Stop me if you’ve heard this one before: Here Before is a psychological thriller about a depressed woman who becomes awkwardly fixated on a nearby mother/daughter duo, triggering a flood of fragmented, fraught emotions surrounding her own relationships with her children. Like The Lost Daughter, it premiered to positive reviews in 2021, praised for the performances of its central cast and as a promising debut for its director. Since Maggie Gyllenhaal obviously enjoys more name-recognition cachet in the industry, Stacey Gregg’s own unraveling-mom psych thriller followed a much slower, quieter distribution path, newly available on the library-subscription streamer Hoopla instead of receiving an immediate awards push from the global behemoth Netflix. As a result, their thematic overlap plays to The Lost Daughter‘s favor, which got there first & louder, but the eerie feeling of having been . . . here before does mirror the latter film’s premise in an interesting way.

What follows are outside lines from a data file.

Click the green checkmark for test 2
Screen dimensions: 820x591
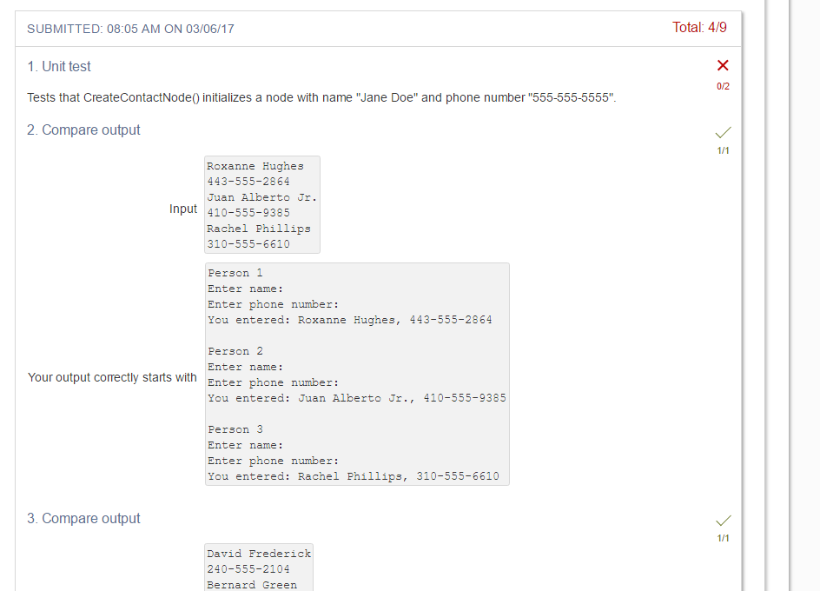[723, 132]
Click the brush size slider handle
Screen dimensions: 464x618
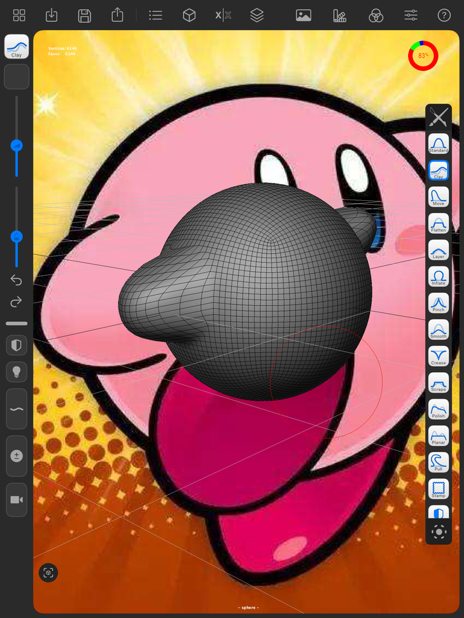17,145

In this particular mom-on-the-verge thriller, Andrea Riseborough plays an Irish suburbanite who’s grieving the loss of her young daughter when a new couple moves in next door with a child that looks & acts remarkably like her. The neighbor child even shares memories & daily habits with Riseborough’s child, as if she were possessed by the daughter’s ghost. Obviously, Riseborough cannot ignore this phenomenon, which has effectively brought her daughter back to life after a year of heartbreak, and she gradually wedges herself into this young stranger’s life in a way that makes everyone around her deeply uncomfortable. The story twists & disorients from there, teetering between supernatural horror & communal-gaslighting conspiracy depending on its scene-to-scene whims. Like with The Lost Daughter, the movie’s strengths lie more its performances & discomforting parental dynamics than it does in its plot, but Gregg’s film concludes with a much more satisfying genre payoff than Gyllenhaal’s.

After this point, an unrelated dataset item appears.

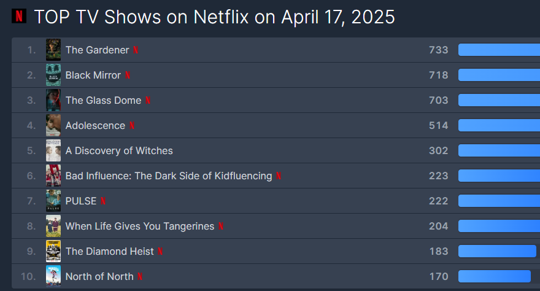Click The Diamond Heist poster thumbnail
The height and width of the screenshot is (291, 540).
(53, 252)
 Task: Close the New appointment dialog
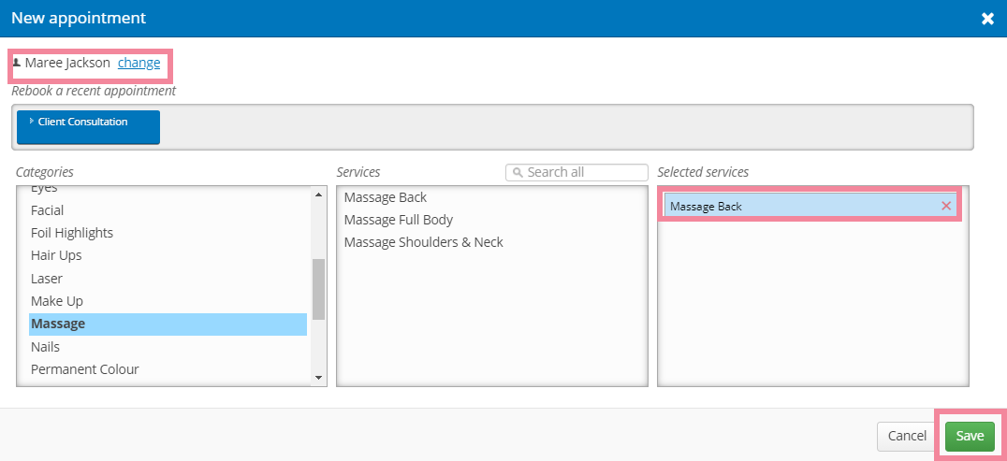pyautogui.click(x=987, y=19)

Even putting Here Before‘s coincidental Lost Daughter parallels aside, it’s not exactly unique in its purpose or tone. There’s plenty of Atmospheric Horror About Grief out there, especially of the post-Hereditary variety. Only this one has Andrea Riseborough at center stage, though, and she carries the genre’s tension as expertly as you’d expect. Rebecca Hall got her own acting showcase in the genre with The Night House. Sandra Oh got hers in Umma. Riseborough’s been given plenty of room to show off her range in the past (especially in Possessor, Mandy, and Nancy), but it’s still incredible to see her stretch her legs here. The way she alternates between scowling at her living, knucklehead teenage son and smiling nervously at the ghost-child who’s replaced her dead daughter is nightmarishly volatile, winding tension so tight it’s incredible her face doesn’t tear in two. Gregg matches her efforts without outshining them, except for in a music video nightmare sequence that momentarily tips the slowly building dread into true brain-melt terror.

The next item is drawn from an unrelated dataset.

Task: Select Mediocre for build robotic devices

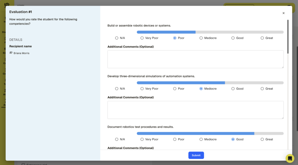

Here Before is a low-budget, 80-minute chiller that’s entire allure is for horror fans already familiar with Riseborough’s talents as a performer. I’m doing it no favors by comparing it to a Hollywood adaptation of a best-selling novel, produced by three well-established actresses who each received Oscar nominations for their efforts (including Gyllenhaal for Best Adapted Screenplay). Still, I’d say it’s a more wholly satisfying movie than The Lost Daughter, while sharing many of its themes & saving graces. It’s a shame fewer people will see it.